Guideline Recommendations:

ACC/AHA Guidelines: “Clopidogrel is an effective alternative to prasugrel or ticagrelor in DAPT after ACS (Class I, Level of Evidence B).”

Evidence from Studies:

  • CURE Trial (2001): Adding clopidogrel to aspirin significantly reduces cardiovascular events in ACS without ST-elevation.

Prasugrel

Dosing:

  • Loading Dose: 60 mg orally
  • Maintenance Dose: 10 mg daily

Clinical Considerations:

  • Avoid in patients with history of stroke or TIA due to increased bleeding risk.
  • More potent than clopidogrel, but higher risk of major bleeding.
  • For NSTEMI/UA: Recommended for PCI patients not at high bleeding risk.

Clinical Pearls:

  • Potency: Superior to clopidogrel in reducing ischemic events, especially in PCI patients.
  • Contraindications: Not for patients with stroke/TIA history or ≥75 years old, unless high risk.
  • Body Weight: Consider 5 mg daily for patients <60 kg to reduce bleeding risk.

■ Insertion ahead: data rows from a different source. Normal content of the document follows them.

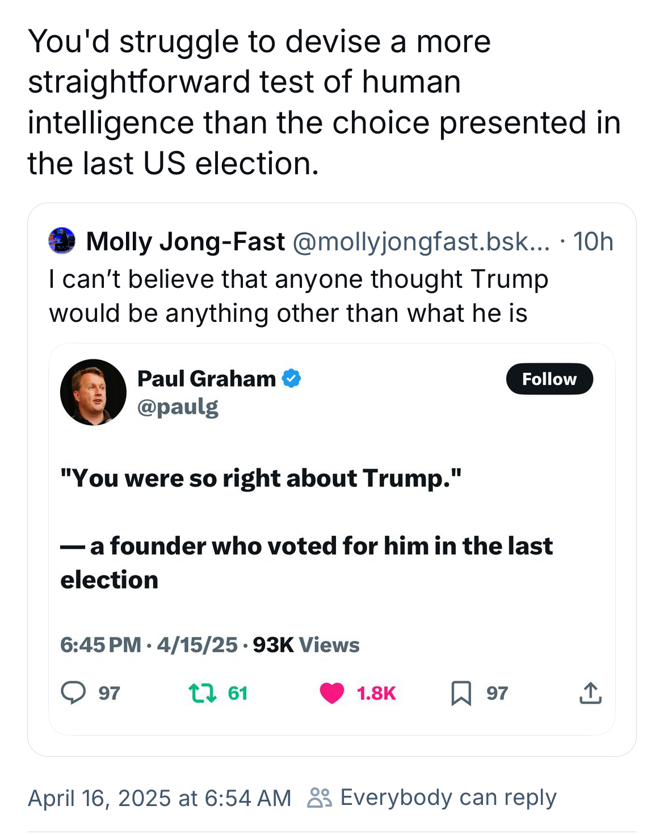Click the share upload icon
The height and width of the screenshot is (835, 664).
(x=590, y=693)
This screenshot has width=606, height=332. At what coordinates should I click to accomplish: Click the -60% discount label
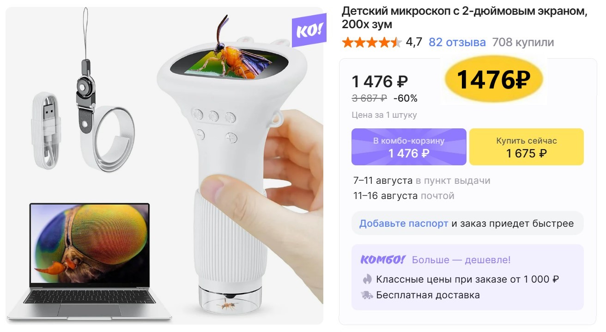(x=405, y=98)
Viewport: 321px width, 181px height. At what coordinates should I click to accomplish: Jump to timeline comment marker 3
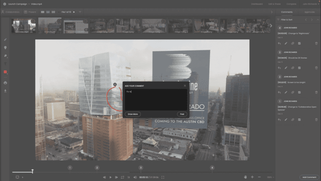pos(140,168)

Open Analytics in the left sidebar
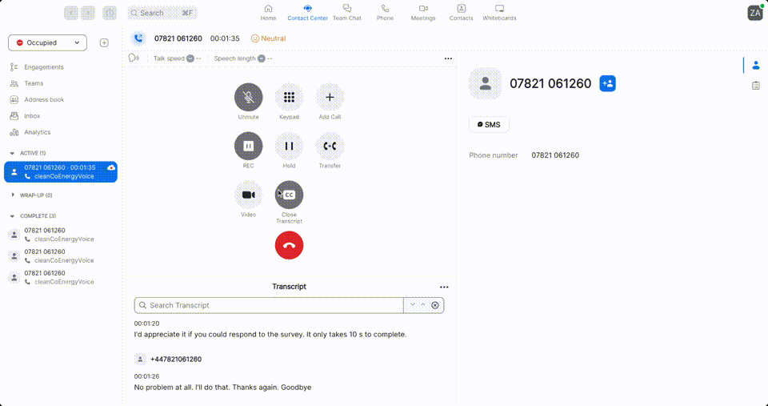tap(37, 132)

Guideline Recommendations:

ACC/AHA Guidelines: “Prasugrel is recommended for ACS patients who undergo PCI and are not at high risk of bleeding (Class I, Level of Evidence B).”

Evidence from Studies:

  • TRITON-TIMI 38 Trial (2007): Prasugrel superior to clopidogrel in reducing cardiovascular events in ACS patients undergoing PCI, but with increased major bleeding risk.

Ticagrelor

Dosing:

  • Loading Dose: 180 mg orally
  • Maintenance Dose: 90 mg twice daily

Clinical Considerations:

  • Faster onset and greater platelet inhibition than clopidogrel.
  • Common side effects: dyspnea and bradyarrhythmias.
  • Avoid with strong CYP3A4 inhibitors/inducers.
  • Beneficial for NSTEMI/UA patients undergoing early invasive strategy.

Clinical Pearls:

  • Rapid Onset: Quicker platelet inhibition than clopidogrel, beneficial in acute settings.
  • Reversibility: Unlike clopidogrel/prasugrel, effects are reversible, advantageous for rapid reversal if needed.
  • Adherence: Twice-daily dosing may affect patient compliance compared to once-daily regimens.

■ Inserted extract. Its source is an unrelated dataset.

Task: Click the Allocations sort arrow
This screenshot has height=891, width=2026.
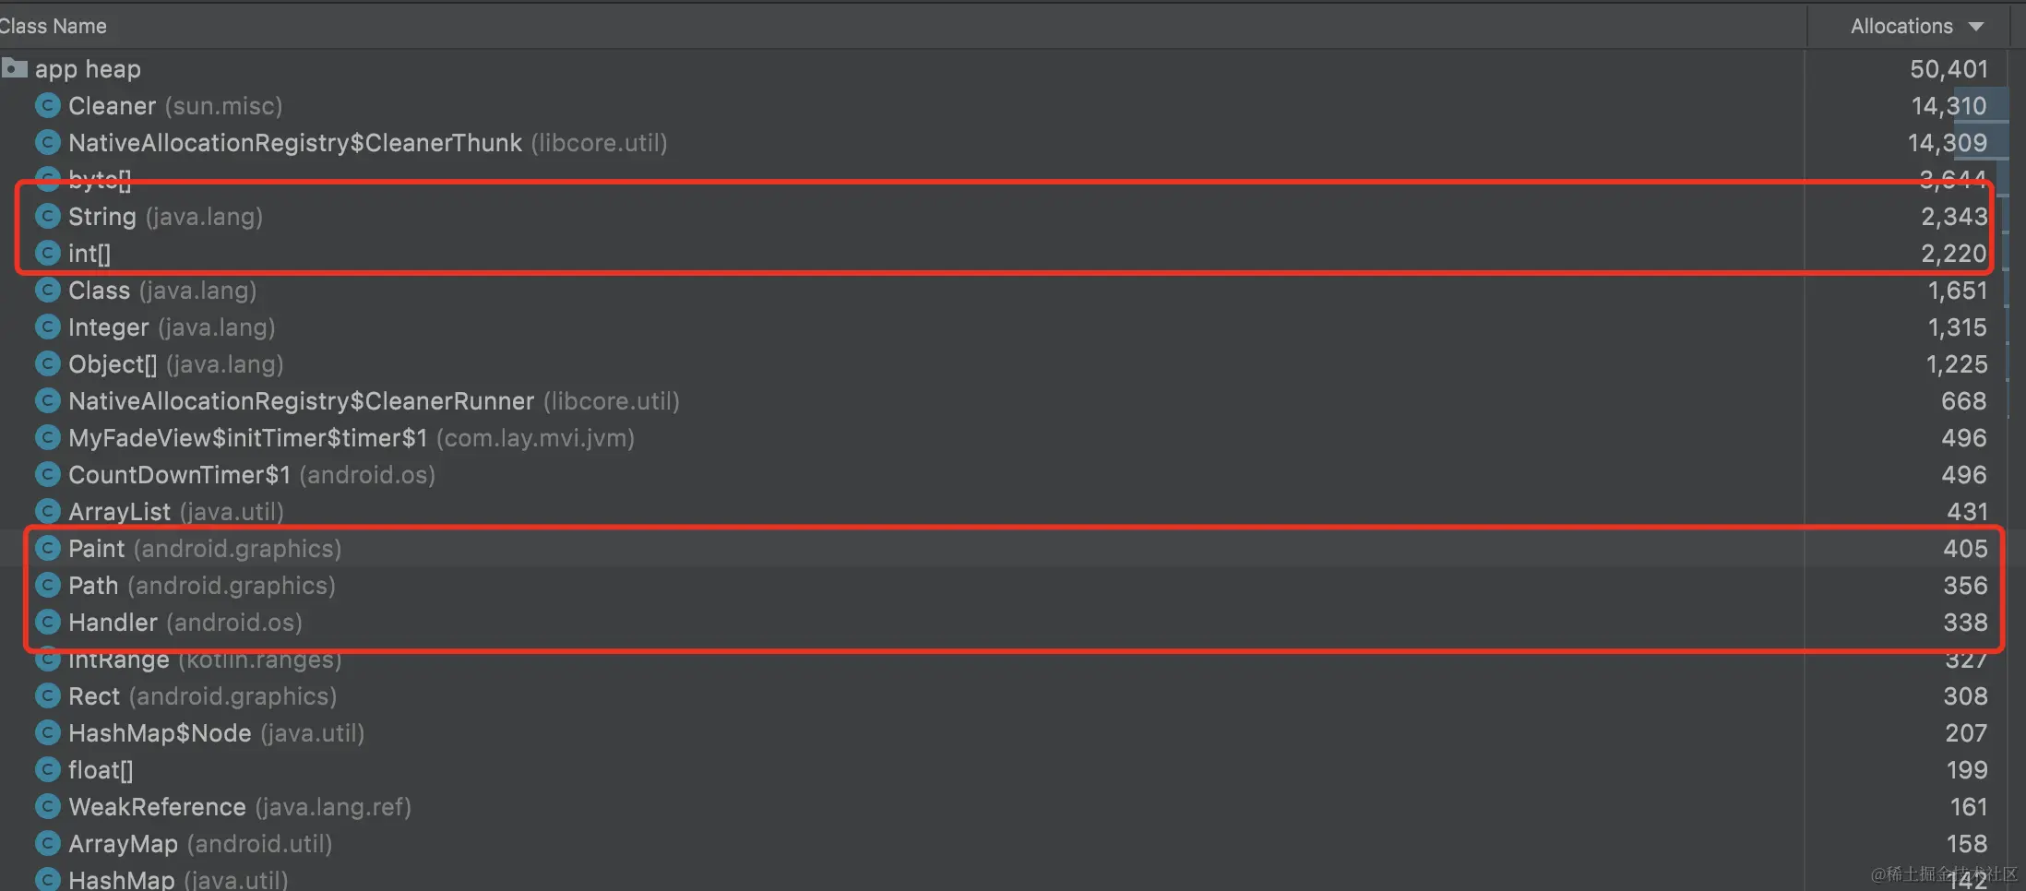Action: coord(1975,27)
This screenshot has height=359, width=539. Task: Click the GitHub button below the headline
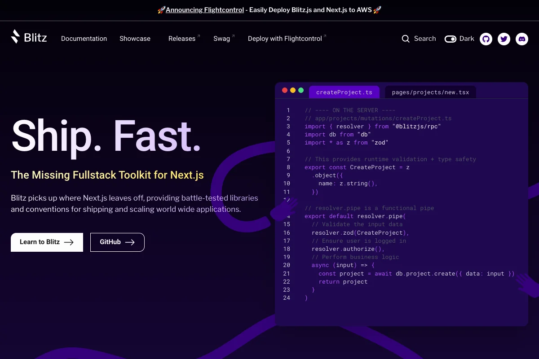[117, 242]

Guideline Recommendations:

ACC/AHA Guidelines: “Ticagrelor is recommended for ACS patients treated with an early invasive strategy or those managed with coronary artery bypass graft surgery (CABG) (Class I, Level of Evidence B).”

Evidence from Studies:

  • PLATO Trial (2009): Ticagrelor superior to clopidogrel in reducing composite endpoint of cardiovascular death, MI, or stroke in ACS patients.